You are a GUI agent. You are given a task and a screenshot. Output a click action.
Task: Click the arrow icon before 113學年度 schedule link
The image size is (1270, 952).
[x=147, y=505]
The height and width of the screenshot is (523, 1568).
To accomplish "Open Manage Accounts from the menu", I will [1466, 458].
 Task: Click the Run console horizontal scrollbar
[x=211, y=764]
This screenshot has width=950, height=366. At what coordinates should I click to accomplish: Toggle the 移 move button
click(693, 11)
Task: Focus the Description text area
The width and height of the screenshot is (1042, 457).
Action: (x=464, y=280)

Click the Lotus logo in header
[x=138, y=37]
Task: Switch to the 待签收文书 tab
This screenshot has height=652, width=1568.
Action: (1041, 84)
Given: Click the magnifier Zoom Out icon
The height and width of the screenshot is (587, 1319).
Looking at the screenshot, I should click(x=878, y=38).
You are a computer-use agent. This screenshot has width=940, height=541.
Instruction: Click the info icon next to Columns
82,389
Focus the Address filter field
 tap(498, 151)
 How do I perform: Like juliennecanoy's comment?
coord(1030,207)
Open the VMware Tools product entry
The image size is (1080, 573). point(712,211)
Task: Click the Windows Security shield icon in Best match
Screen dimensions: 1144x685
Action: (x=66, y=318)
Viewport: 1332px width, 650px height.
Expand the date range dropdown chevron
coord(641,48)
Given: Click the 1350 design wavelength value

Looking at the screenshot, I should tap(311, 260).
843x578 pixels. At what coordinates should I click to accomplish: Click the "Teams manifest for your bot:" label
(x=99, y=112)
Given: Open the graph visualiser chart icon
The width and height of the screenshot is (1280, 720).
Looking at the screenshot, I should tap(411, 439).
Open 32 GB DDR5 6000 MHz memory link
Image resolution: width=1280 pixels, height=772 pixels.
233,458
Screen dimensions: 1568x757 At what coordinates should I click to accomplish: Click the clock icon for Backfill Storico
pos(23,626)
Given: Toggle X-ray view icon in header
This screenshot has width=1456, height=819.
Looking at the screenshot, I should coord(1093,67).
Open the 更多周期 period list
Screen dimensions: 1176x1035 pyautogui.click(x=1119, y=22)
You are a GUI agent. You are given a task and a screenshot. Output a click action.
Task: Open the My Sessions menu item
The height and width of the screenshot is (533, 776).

- **Work instructions**: Within the entries above, report how many lines contain the word "menu"; the figure is all that is wanted.

- **Solution to the exercise**: 2